Nakagin Pod Tower, an introduction to architectural model making, Nottingham Trent University 2024
This workshop is an introduced some basic model making principles; clean glue, scalpel usage, working to scale, and producing accurate results.
The basis for this session is centred on the Japanese Nakagin Capsule pod tower, where participants learn some fundamental model making techniques to produce the Capsule components of this famous piece of architecture.
The photos show students adding their own made capsule pods to the central Nakagin tower structure.
Voyage of Maeldune workshop, The Collection, Lincoln 2022
Excerpt from The Voyage of Maeldune
III.
And we came to the Silent Isle that we never had touch’d at before,
Where a silent ocean always broke on a silent shore,
And the brooks glitter’d on in the light without sound, and the long waterfall,
Pour’d in a thunderless plunge to the base of the mountain walls,
And the poplar and cypress unshaken by storm flourish’d up beyond sight,
And the pine shot aloft from the crag to an unbelievable height,
And high in the heaven above it there flicker’d a songless lark,
And the cock couldn’t crow, and the bull couldn’t low, and the dog couldn’t bark.
And round it we went, and thro’ it, but never a murmur, a breath—
It was all of it fair as life, it was all of it quiet as death,
And we hated the beautiful Isle, for whenever we strove to speak
Our voices were thinner and fainter than any flittermouse-shriek;
And the men that were mighty of tongue and could raise such a battle-cry
That a hundred who heard it would rush on a thousand lances and die—
O they to be dumb’d by the charm!—so fluster’d with anger were they
They almost fell on each other; but after we sail’d away.
IV.
And we carne to the Isle of Shouting, we landed, a score of wild birds
Cried from the topmost summit with human voices and words;
Once in an hour they cried, and whenever their voices peal’d
The steer fell down at the plow and the harvest died from the field,
And the men dropt dead in the valleys and half of the cattle went lame,
And the roof sank in on the hearth, and the dwelling broke into flame;
And the shouting of these wild birds ran into the hearts of my crew,
Till they shouted along with the shouting and seized one another and slew;
But I drew them the one from the other; I saw that we could not stay,
And we left the dead to the birds and we sail’d with our wounded away.

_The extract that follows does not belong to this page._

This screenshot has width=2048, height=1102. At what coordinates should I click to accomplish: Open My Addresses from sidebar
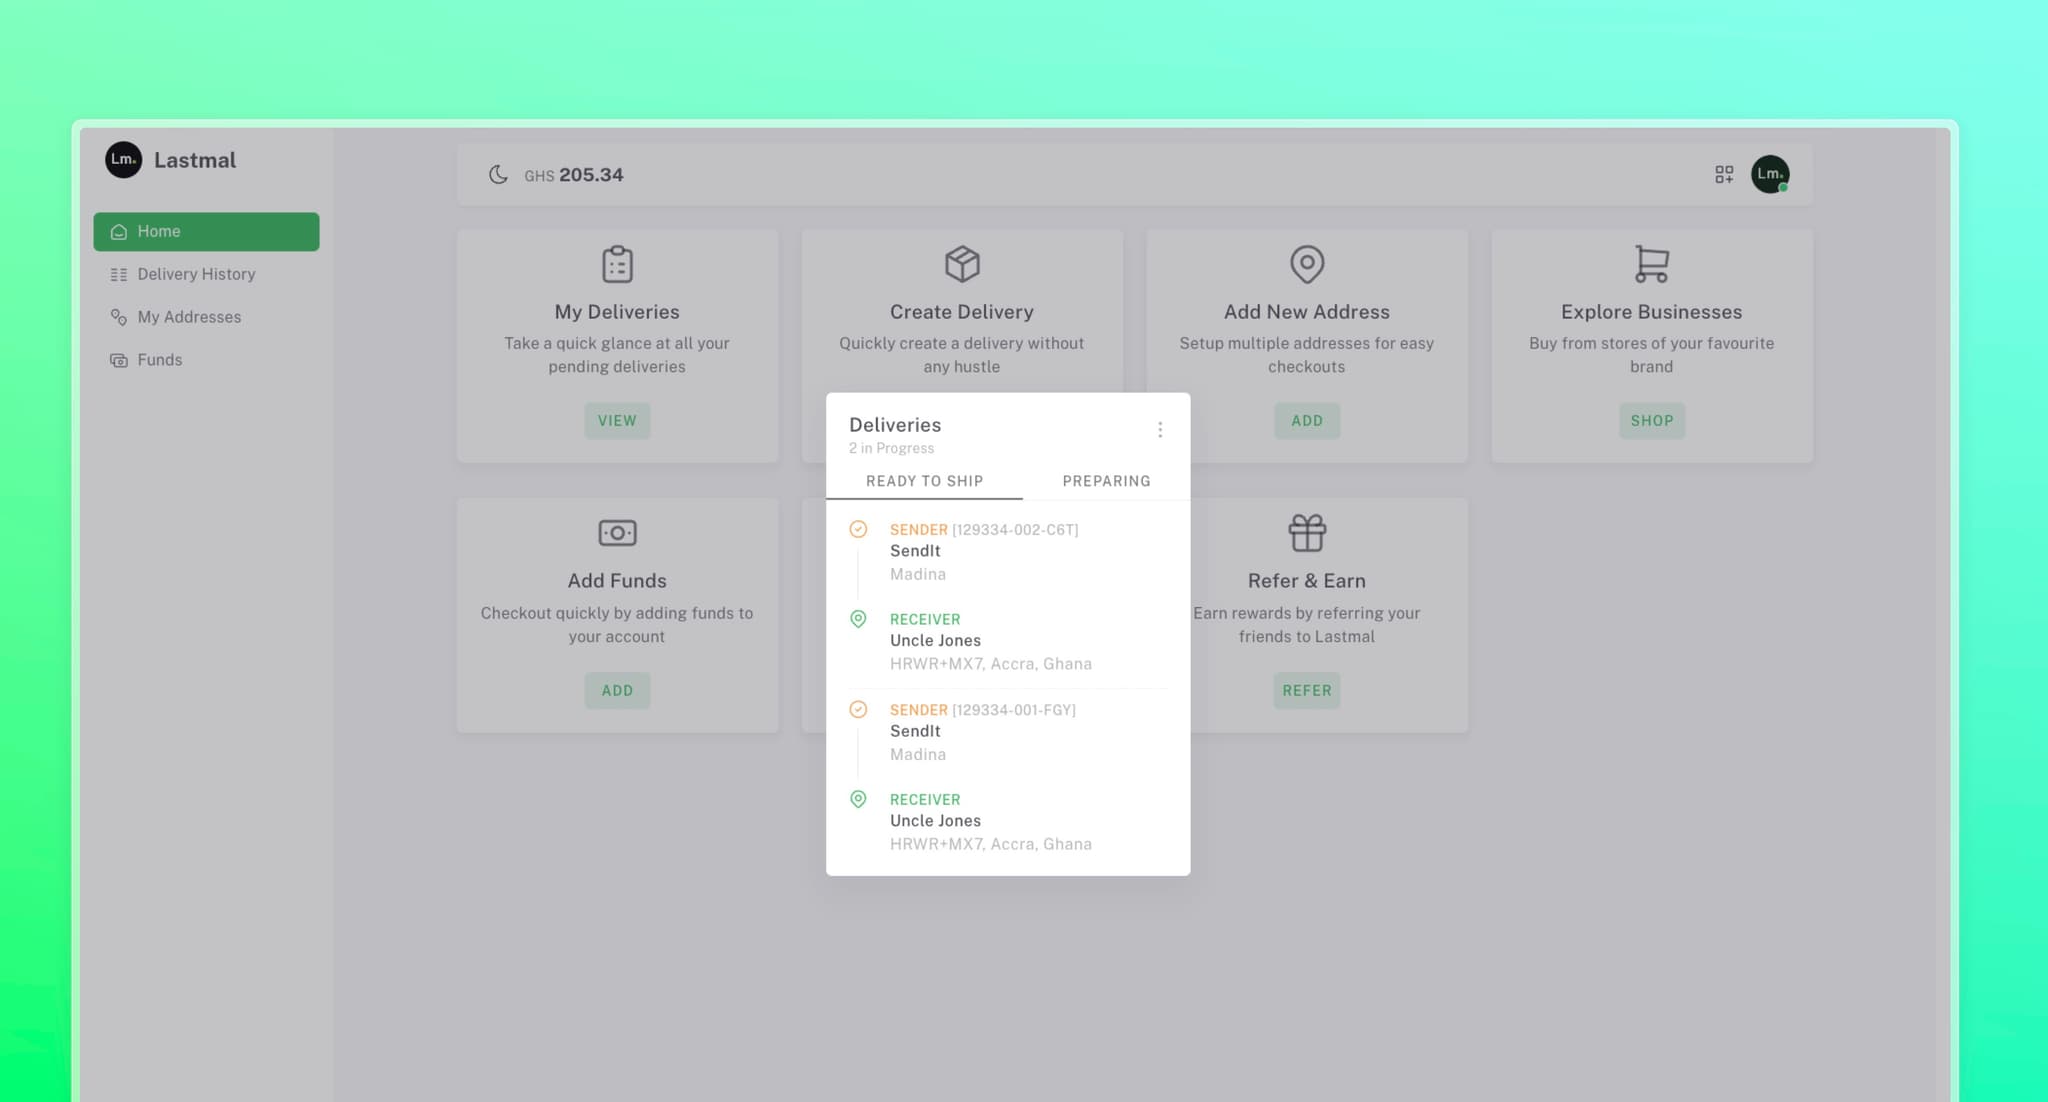coord(189,317)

As part of the Bummock: Tennyson Research Centre Symposium I was asked to deliver a workshop with Tennyson as a central theme. I encountered Tennyson’s version of the Irish fable ‘The Voyage of Maeldune’ and was drawn to how the poem is rich in themes of listening and hearing, particularly within verses referring to the “Silent Isle” and the “Isle of Shouting”. During the workshop participants experienced environments using impaired listening techniques to draw parallels with the poem’ss themes.
I made a short audio recording of all the listening exercises and played these back to the participants in a quite space to exemplify the immense amount of sound that we are able to block out in our daily lives.
The second part of the workshop was conducted using a MAX patch specially made to layer soundbites of ambient sound in cycles. The participants were required to whisper to each other with ear defenders on until the MAX software had completed enough cycles to make the recording indecipherable.
The workshop extended into in depth discussions around sound environments and their effects they have on our experience of place, our understanding of our surroundings, and how we navigate the world.
A landscape Exhibition soundtrack and experimental Film workshop, PSP Lincoln, 2015
During 2015 I curated an exhibition the challenged the idea of the exhibtion/gallery experience and the legacy of artwork as a resource. I have an ongoing practice using prepared musical instruments, and I enjoy the endless combination and arrangements that could be achieved, and certainly the output of this process. At the time of this exhibition I was particularly interested in how this translated within an art setting, and wanted to examine the art object’s regenerative purpose.
I conducted a workshop with a group of fine art students and the general public using the artwork in the space to generate a short film that was later screened as part of an Arts Council England funded film screening program.
In the morning participants created film footage using analogue filming techniques and, improvised film rigging, and in the afternoon the footage was compiled along with the sound recordings to form an experimental landscape themed film. All processes utilised the exhibition and the artworks within it as subject for film or percussive instruments.
Mulch field recording workshop, various locations, 2015
Mulch, a project that explored to interplay of sounds and significance of perspective, took from of portable installations housing interactive modular speaker systems. Coupled with a series of field recording workshops, these installations acted as on site listening booths where multiple sounds could be listened to simultaneously.
This work was formed in collaboration with digital artists James Hubble and installation artist Rob Britt.
During the project I developed the hardware for the sound installation as well as facilitating field recording workshops. The premise behind these workshops was to examine the sonic building blocks of an environment by manually overlapping recordings and making decisions about where they occur in reference to the perspective of the human body.
The project saw such playful experimentation as situating airplane recordings below the feet, amplifying sounds of insects above all other sounds, and combining multiple perspectives on an environment with the confinements of the listening booth.